What happens when you take away your teenagers' TV, iPods, cell phones, video games and even - gasp - Internet?
Susan Maushart did that to her three kids for 6 months in what she called "The Experiment" and lived to tell about it.
And something with as grand as "The Experiment," you'd need to kick it off in a grand way - which is exactly what Susan did:
She turned off the electricity completely for a few weeks — candles instead of electric lights, no hot showers, food stored in a cooler of ice. When blackout boot camp ended, Maushart hoped the "electricity is awesome!" reaction would soften the kids' transition to life without Google and cell phones.
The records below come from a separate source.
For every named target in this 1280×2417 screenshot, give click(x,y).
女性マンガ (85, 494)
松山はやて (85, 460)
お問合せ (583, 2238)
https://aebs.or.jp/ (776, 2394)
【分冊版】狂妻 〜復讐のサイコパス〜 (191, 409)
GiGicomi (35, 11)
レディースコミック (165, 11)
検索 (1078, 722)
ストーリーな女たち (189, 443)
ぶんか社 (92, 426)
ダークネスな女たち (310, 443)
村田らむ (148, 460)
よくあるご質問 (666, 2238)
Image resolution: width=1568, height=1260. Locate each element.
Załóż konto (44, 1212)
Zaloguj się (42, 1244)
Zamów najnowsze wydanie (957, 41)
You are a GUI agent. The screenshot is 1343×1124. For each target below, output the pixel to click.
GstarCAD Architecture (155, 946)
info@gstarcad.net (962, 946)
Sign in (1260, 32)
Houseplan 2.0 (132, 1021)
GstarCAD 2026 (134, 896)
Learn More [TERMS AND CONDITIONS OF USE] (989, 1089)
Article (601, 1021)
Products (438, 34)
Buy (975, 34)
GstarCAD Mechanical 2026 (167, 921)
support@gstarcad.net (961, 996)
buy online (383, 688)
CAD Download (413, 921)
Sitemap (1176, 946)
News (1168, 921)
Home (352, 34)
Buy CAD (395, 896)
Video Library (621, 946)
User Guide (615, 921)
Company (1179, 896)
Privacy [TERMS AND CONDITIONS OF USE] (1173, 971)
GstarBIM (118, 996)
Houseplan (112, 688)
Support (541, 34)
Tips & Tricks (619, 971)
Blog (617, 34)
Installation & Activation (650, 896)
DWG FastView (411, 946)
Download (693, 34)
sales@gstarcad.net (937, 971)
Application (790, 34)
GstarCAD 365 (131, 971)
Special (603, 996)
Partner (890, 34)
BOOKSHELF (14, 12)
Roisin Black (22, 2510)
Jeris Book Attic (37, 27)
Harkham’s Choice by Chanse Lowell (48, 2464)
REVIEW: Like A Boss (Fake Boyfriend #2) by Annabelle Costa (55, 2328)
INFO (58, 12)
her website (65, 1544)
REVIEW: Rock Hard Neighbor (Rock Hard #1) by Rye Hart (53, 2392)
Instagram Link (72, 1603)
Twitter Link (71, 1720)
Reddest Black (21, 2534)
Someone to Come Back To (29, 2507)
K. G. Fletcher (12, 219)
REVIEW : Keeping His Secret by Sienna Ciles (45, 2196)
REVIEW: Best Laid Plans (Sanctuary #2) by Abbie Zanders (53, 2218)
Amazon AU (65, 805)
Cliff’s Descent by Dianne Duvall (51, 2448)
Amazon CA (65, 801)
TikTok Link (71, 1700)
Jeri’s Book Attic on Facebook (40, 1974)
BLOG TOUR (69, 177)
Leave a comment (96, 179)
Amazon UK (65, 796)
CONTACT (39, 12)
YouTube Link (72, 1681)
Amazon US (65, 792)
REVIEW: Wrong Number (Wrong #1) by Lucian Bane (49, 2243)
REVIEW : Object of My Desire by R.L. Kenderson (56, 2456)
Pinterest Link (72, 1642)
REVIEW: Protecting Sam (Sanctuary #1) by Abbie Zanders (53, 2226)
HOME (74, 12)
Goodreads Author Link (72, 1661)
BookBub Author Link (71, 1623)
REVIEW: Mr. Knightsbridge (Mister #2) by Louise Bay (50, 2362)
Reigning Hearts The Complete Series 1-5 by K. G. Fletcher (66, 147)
The result is surprisingly (or not surprisingly, for some people anyhow) are good:
Her son Bill, a videogame and TV addict, filled his newfound spare time playing saxophone. "He swapped Grand Theft Auto for the Charlie Parker songbook," Maushart wrote. Bill says The Experiment was merely a "trigger" and he would have found his way back to music eventually. Either way, he got so serious playing sax that when the gadget ban ended, he sold his game console and is now studying music in college.
Maushart's eldest, Anni, was less wired and more bookish than the others, so her transition in and out of The Experiment was the least dramatic. Her friends thought the ban was "cool." If she needed computers for schoolwork, she went to the library. Even now, she swears off Facebook from time to time, just for the heck of it.
Maushart's youngest daughter, Sussy, had the hardest time going off the grid. Maushart had decided to allow use of the Internet, TV and other electronics outside the home, and Sussy immediately took that option, taking her laptop and moving in with her dad — Maushart's ex-husband — for six weeks. Even after she returned to Maushart's home, she spent hours on a landline phone as a substitute for texts and Facebook.
But the electronic deprivation had an impact anyway: Sussy's grades improved substantially. Maushart wrote that her kids "awoke slowly from the state of cognitus interruptus that had characterized many of their waking hours to become more focused logical thinkers."